Part of what leads Amelia to a softer place is Ben, her co-worker, played by Michael Lopetrone. To the credit of both Lopetrone and the playwright, Ben is not just persistent-office-guy crushing on Amelia, he is more textured than that and he is caring enough and smart enough at his core to crack her iron curtain while maintaining his dignity. His slight goofiness is endearing.

Birch is penetrating as Sonia. She did something to land in prison that Amelia can’t forgive, and she strikes a very effective balance between the harsh mothering inmate on the outside for the first time in many years, and Amelia’s mother. She is grating and sad, disruptive and yet has an unmistakable mother’s heart.

Tiffany Alisha King is Iris, the corrections social worker who got Amelia to take her in. She comes by from time to time to watch Sonia when Amelia is away. She is a spirit between mother and daughter, giving them each knowing nudges toward one another’s hearts.
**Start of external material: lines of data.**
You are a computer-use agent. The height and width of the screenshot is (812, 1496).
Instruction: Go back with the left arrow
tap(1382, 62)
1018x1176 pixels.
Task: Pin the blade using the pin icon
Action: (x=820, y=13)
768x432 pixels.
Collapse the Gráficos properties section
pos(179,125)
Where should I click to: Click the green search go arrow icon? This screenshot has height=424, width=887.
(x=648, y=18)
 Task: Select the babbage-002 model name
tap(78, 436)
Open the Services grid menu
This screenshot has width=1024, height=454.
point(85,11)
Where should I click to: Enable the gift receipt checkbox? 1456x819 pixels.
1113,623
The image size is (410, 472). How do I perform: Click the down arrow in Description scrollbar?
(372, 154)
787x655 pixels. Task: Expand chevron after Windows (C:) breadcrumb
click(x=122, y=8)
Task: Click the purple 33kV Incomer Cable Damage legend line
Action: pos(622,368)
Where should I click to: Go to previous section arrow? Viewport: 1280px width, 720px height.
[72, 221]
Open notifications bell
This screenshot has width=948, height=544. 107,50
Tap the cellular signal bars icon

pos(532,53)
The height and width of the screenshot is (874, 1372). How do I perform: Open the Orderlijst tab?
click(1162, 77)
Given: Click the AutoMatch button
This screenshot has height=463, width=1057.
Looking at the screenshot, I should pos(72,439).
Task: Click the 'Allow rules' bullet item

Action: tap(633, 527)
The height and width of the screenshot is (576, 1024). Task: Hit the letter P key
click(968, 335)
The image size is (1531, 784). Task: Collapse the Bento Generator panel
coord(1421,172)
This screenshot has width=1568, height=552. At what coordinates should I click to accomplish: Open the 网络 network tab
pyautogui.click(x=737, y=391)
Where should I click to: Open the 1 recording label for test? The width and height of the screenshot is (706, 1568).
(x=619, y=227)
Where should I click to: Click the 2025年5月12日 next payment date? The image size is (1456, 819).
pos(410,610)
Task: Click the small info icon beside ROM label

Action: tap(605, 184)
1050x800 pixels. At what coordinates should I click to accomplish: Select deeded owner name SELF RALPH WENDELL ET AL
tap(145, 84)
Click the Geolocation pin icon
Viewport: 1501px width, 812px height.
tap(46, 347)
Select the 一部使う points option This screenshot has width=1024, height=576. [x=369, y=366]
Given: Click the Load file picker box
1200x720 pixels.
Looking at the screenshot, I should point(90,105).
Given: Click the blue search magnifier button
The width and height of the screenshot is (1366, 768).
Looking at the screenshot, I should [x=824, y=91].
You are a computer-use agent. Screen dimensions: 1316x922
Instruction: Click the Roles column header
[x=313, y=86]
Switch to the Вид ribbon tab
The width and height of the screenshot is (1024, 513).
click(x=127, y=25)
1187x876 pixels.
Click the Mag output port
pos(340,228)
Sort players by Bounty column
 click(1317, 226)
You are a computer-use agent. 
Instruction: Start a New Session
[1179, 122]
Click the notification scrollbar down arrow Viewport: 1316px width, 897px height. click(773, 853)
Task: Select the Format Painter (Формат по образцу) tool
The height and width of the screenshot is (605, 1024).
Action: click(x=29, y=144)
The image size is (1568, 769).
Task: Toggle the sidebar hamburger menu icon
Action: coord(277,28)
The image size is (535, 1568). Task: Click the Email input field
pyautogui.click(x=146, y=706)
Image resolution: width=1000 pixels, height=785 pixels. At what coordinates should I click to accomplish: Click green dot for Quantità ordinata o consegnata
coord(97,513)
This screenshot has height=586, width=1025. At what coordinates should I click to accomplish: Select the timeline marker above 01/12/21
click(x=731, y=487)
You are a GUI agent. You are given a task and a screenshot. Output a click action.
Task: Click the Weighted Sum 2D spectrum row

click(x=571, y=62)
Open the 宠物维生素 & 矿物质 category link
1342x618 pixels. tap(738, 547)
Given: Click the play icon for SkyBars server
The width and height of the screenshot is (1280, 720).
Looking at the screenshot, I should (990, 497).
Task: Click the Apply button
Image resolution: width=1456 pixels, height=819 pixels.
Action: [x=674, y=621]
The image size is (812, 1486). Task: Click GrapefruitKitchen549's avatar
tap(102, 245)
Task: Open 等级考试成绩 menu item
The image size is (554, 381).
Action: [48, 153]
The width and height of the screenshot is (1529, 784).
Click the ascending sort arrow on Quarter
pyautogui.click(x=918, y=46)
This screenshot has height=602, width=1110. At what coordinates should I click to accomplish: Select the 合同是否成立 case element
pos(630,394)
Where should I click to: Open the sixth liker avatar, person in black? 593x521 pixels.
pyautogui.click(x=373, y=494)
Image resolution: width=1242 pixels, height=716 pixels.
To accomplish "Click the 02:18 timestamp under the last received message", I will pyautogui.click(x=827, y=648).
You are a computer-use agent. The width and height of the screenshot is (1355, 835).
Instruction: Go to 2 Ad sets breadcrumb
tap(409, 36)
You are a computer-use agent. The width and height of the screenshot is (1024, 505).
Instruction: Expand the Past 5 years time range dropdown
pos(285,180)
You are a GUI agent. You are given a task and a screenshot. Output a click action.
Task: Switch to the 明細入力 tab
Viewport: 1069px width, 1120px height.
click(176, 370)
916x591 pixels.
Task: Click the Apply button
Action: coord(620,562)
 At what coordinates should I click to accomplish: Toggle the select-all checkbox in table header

Set design and projection design by Jennifer Maiseloff worked very well in The Tipping Point space, making the idea of a big projection TV in Amelia’s living room seem a real part of the story. Costume design is by Katherine Nelson.

What makes Hug so engaging is the fraught situation that the playwright gives us and the slow unraveling of the history that has created it. Family grudges are thick and ugly. But the story speaks to the responsibility we have to the family we are born with, not just the family we choose.

Director Beth Torrey honors the good writing and chose a superb cast of actors to make it come alive. The title is also clever as it speaks to how difficult it can be some times for some people with certain histories to hug, and be hugged.

And the whole production reminds us just how powerful a hug can be in the healing process.